12. Financial liability convertible to equity

 

Balance, July 1, 2023  $2,700,000 
Foreign exchange adjustment   (92,543)
Changes in fair value   592,543 
Balance, June 30, 2024   3,200,000 
Converted to common shares   (3,200,000)
Balance, June 30, 2025  $
-
 

 

From August through September 2022, the Company entered into multiple SAFE agreements with certain investors and received $2,005,213. The SAFEs are recorded as a liability measured at fair value at inception and subsequently carried at fair value with changes in fair value recorded in the statements of operations.

 

The SAFEs are valued by management at each measurement date based on the Company’s estimated enterprise value implied by the most comparable transaction and allocating the value to each of the Company’s equity-linked instruments (preferred shares, SAFE agreements, convertible promissory notes, share purchase warrants, stock options and common shares) based on their respective characteristics and rights. In arriving at the value attributable to each instrument, the Company applies an option pricing model. The Company’s model values the preferred shares, SAFEs, common shares, and stock options as call options on the Company’s equity value with exercise prices based on the conversion options of the respective instruments.

 

The model used for the valuation of convertible promissory notes, share purchase warrants and SAFEs used certain assumptions as of June 30, 2024, including volatility, risk free rates and management’s best estimate of the expected time for the occurrence of a conversion event as described in Note 10 above.

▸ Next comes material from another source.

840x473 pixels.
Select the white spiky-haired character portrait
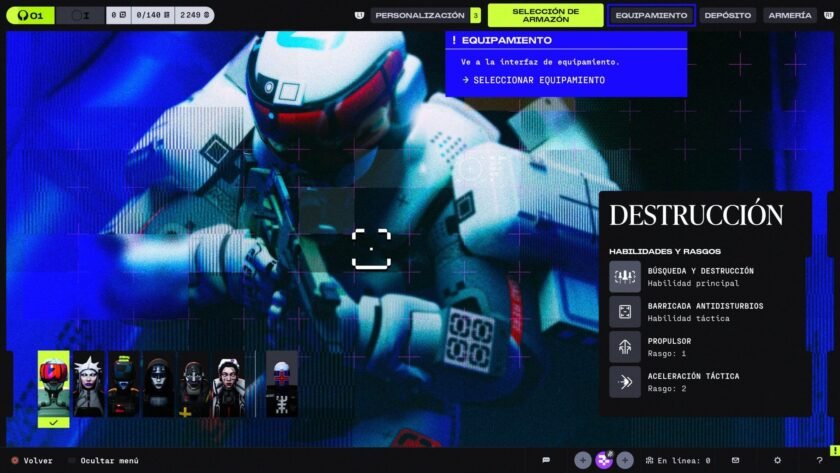tap(89, 384)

During the year ended June 30, 2025, the Company recognized change in fair value of SAFEs of $nil (June 30, 2024 – loss of $592,543), included in changes in fair value of financial liabilities in the consolidated statements of operations.

 

On July 1, 2024, the SAFEs matured and the SAFE holders received 11,496 Damon Motors’ common shares, which were converted into 2,420 common shares of the Company upon completion of the Business Combination.

 

As of June 30, 2025, the Company is in technical default, but Streeterville has chosen not to issue a default letter.